The Board assesses whether directors (and independent directors) possess the necessary professional qualifications and other capabilities, including diversity, independence, future corporate development needs, and management goals such as professional ESG knowledge and experience, participation in corporate operations, and sustainable corporate management, thereby ensuring that director candidates adhere to industry needs, possess core capabilities, and can effectively shoulder their responsibilities which include establishment of a sound board governance system; supervision, appointment, and guidance of corporate executives; and strengthening of management functions so that we can exert our corporate influence and achieve corporate sustainability.

The election method and results of the second term of the Board of Directors

Election Method

There are 9 directors shall be elected, including 5 independent directors. The second term of the directors is three (3) years from May 31, 2023 (take office after the annual general shareholders meeting closed) to May 30, 2026, the audit committee will be formed by all independent directors and independent directors more than half of all directors.

Results of Election

PositionNameGenderTerm
ChairmanShuang-Lang (Paul) PengMale2023/5/31 - 2026/5/30
DirectorChin-Yung FanMale2023/5/31 - 2026/5/30
DirectorRepresentative of AUO Corporation: Yu-Chieh LinFemale2023/5/31 - 2026/5/30
DirectorXiu-Mu TangMale2023/5/31 - 2026/5/30
Independent DirectorWei-Min ShengMale2023/5/31 - 2026/5/30
Independent DirectorShian-Ho ShenMale2023/5/31 - 2026/5/30
Independent DirectorWilson WangMale2023/5/31 - 2026/5/30
Independent DirectorEn-Te HsuMale2023/5/31 - 2026/5/30
Independent DirectorChun-Hsin TsouFemale2023/5/31 - 2026/5/30

Prohibition of Insider Trading

The Company has stipulated and disclosed Corporate Governance Best Practice Principles and Procedures for Preventing Insider Trading on our official website as the principles of handling and disclosing critical information. Board members, employees and other insiders are prohibited to take advantage of private information to trade securities, including but not limited to trading the Company’s securities 15 days and 30 days before disclosure of the quarterly financial report and the annual report. The Company would irregularly examine aforementioned measures in accordance with the current law and practical management needs.

The Company would offer a summary of material rules of trading securities and preventing insider trading to assure our new employees to fully abide by regulations of trading securities, policy of the Company, the Securities and Exchange Act and other related legislation. Those insiders and specific managers or staffs who have known undisclosed information have the responsibility to keep it confidential by means of quiet period practice, the coverage and objects of banning insider trading, the disclosure range and ways of material information, fines and regulations to prevent insider trading.

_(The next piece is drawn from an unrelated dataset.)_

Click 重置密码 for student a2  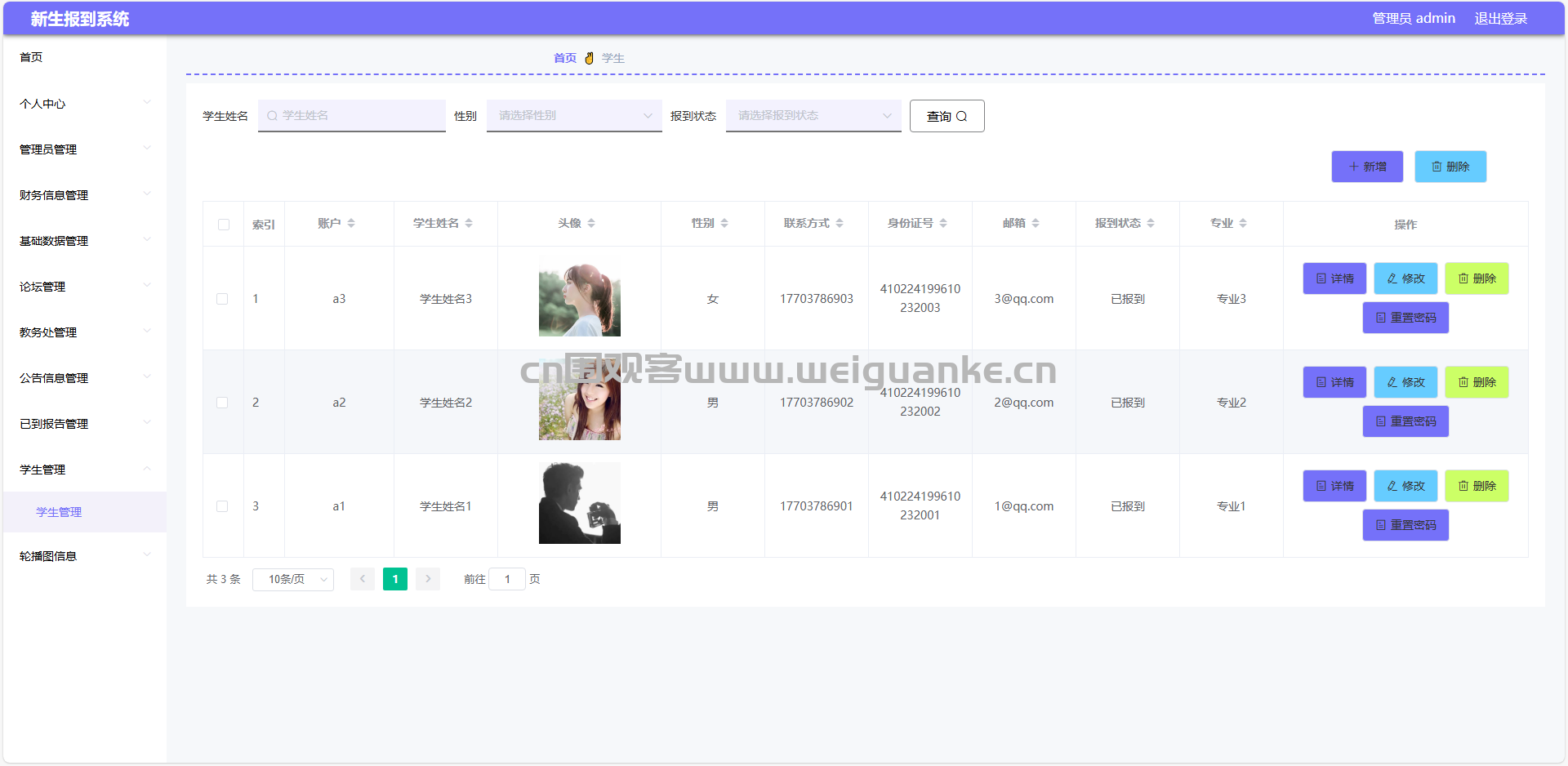(x=1405, y=421)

The Company would inform the Board members next year’s arrangement before the end of the year, including the dates of board meetings and each blocking interval before publishing the quarterly financial report, and remind the board members prior to each blocking interval in case of accidental violations by Board members. The Company notified the board members on Jan. 16th, Apr. 12th, Jul. 17th and Oct. 17th and all Board members have complied with the Company’s internal regulation not to trading the Company’s securities within the blocking periods.